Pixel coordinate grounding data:
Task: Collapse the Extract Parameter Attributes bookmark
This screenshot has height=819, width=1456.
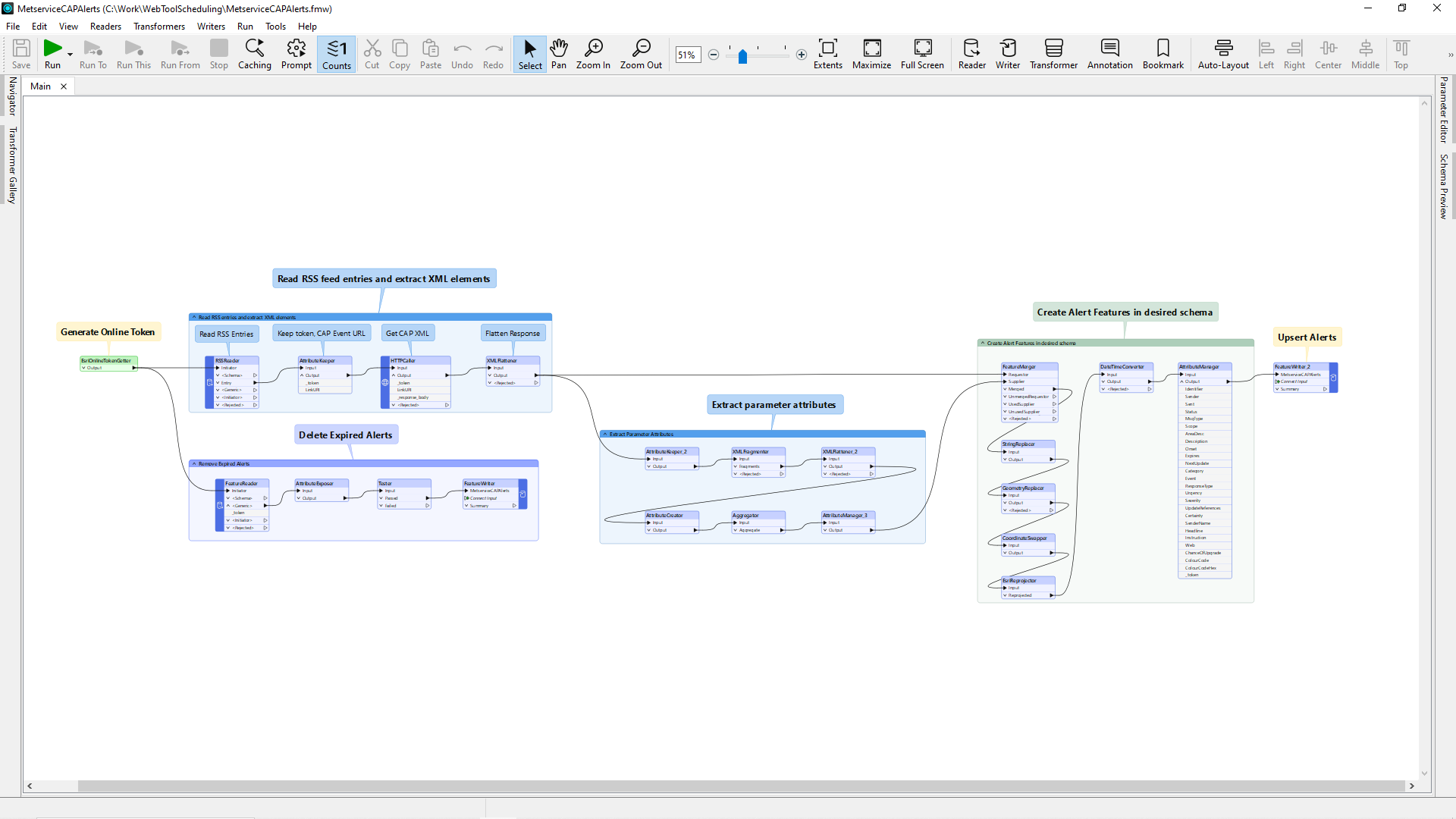Action: coord(604,434)
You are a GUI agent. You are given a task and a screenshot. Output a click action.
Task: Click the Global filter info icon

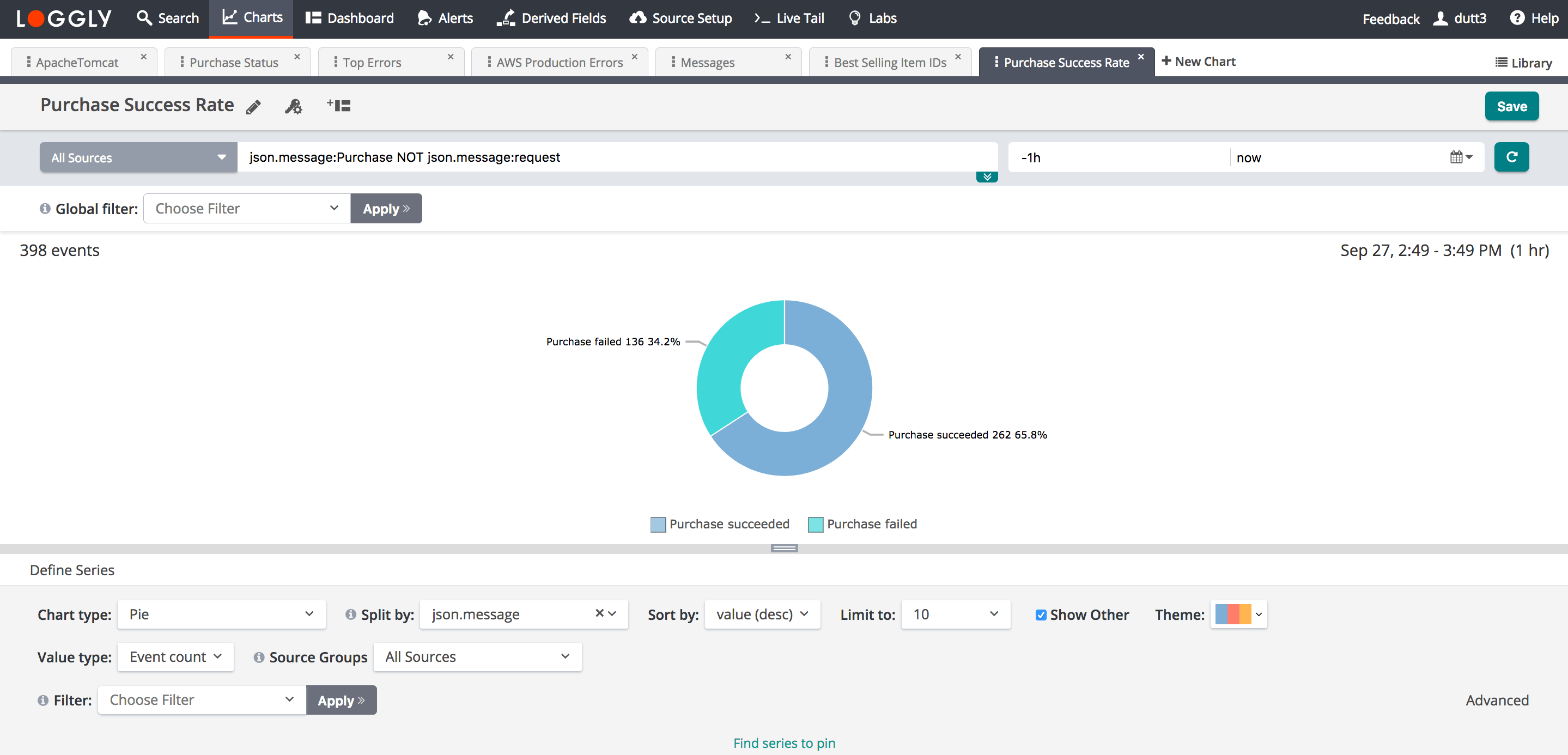tap(45, 209)
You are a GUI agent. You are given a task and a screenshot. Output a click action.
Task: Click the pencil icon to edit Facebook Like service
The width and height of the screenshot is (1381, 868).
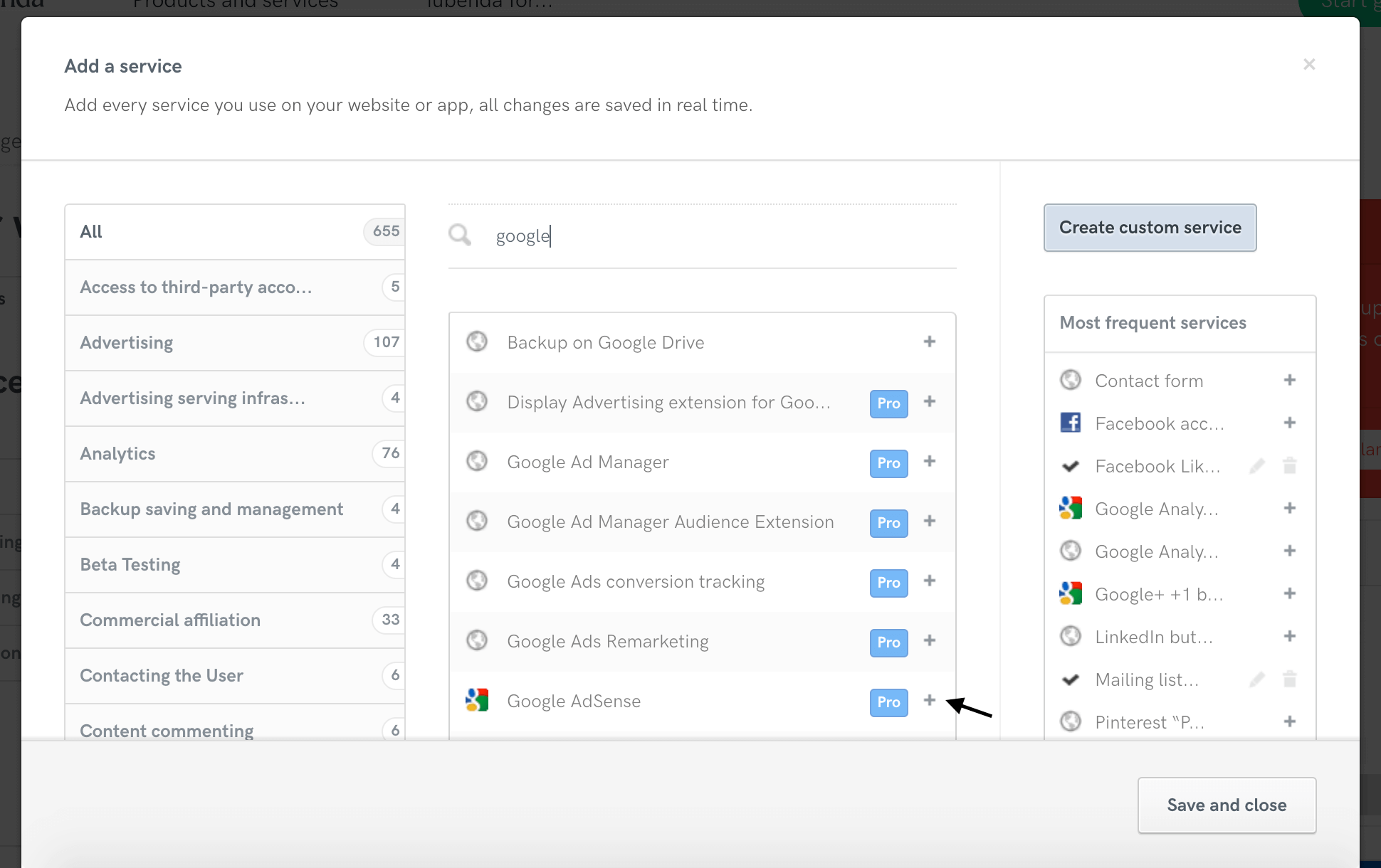[x=1257, y=466]
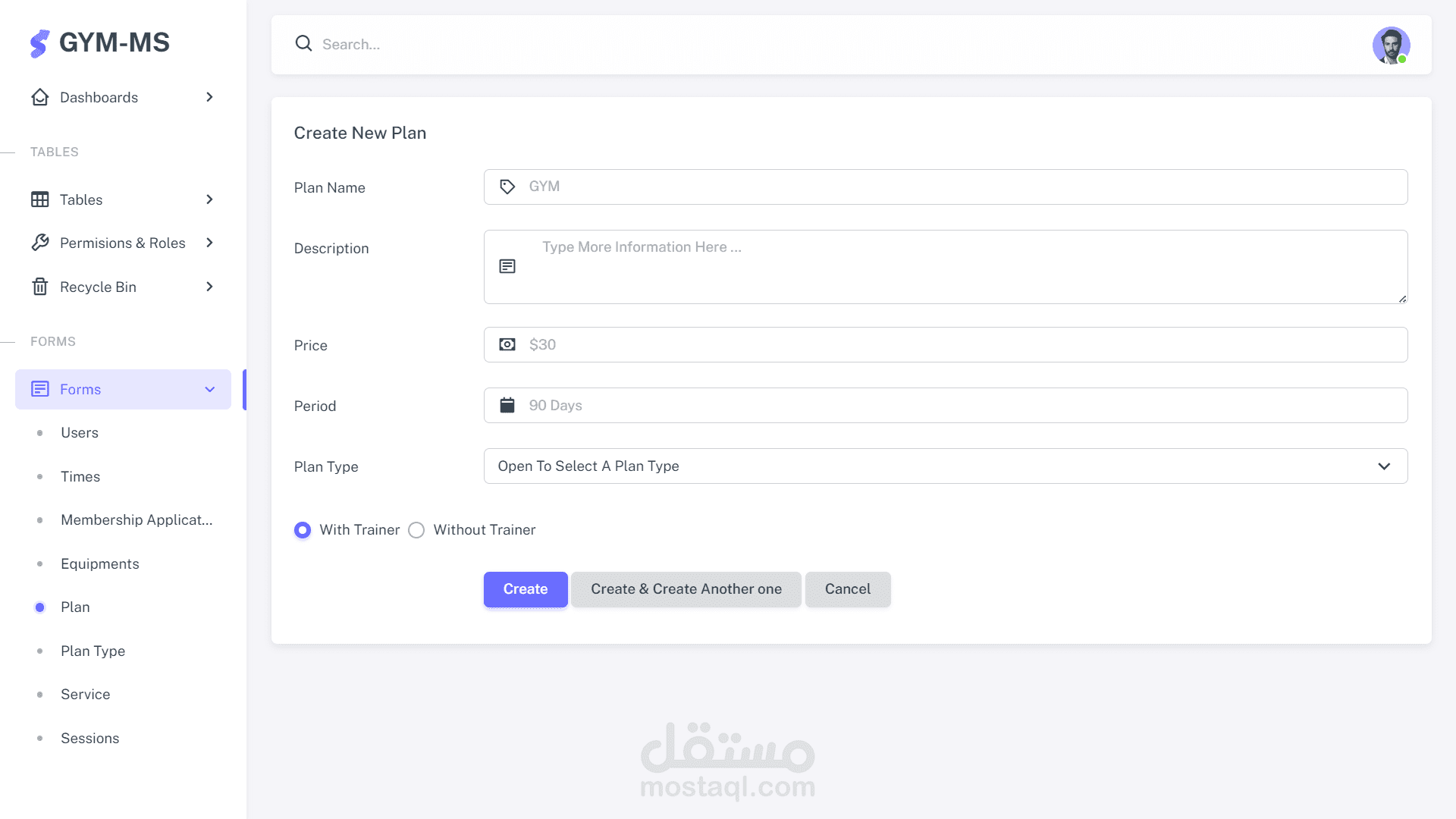This screenshot has height=819, width=1456.
Task: Cancel the new plan form
Action: 847,589
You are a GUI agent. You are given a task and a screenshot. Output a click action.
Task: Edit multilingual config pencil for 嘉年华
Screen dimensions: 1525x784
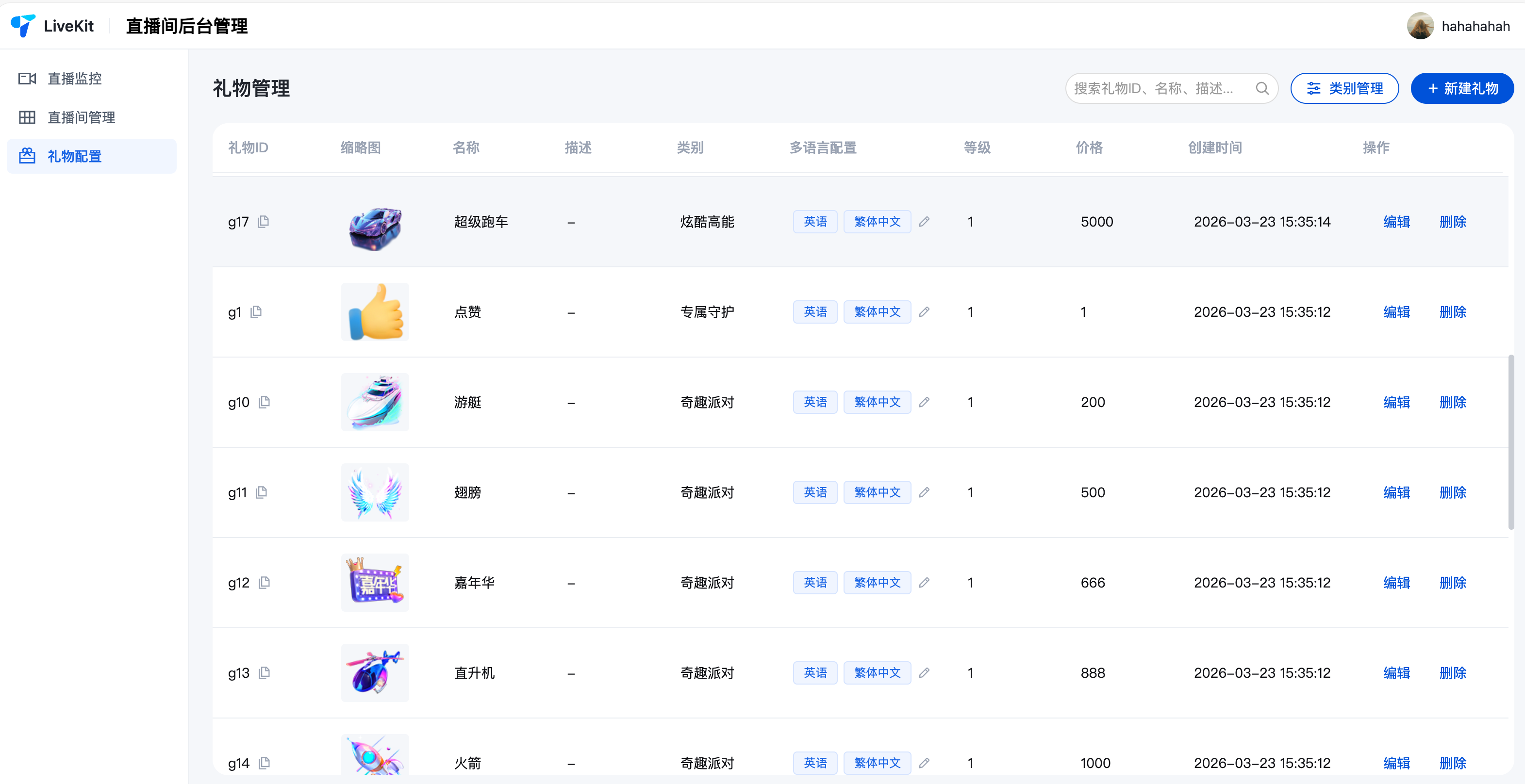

(PROBLEM):
From the line containing "Task: Edit multilingual config pencil for 嘉年华" to the last line of the records above, return each line exactly, both ends included, and nothing more. Leave out the pictures.

(RESPONSE):
Task: Edit multilingual config pencil for 嘉年华
Screen dimensions: 1525x784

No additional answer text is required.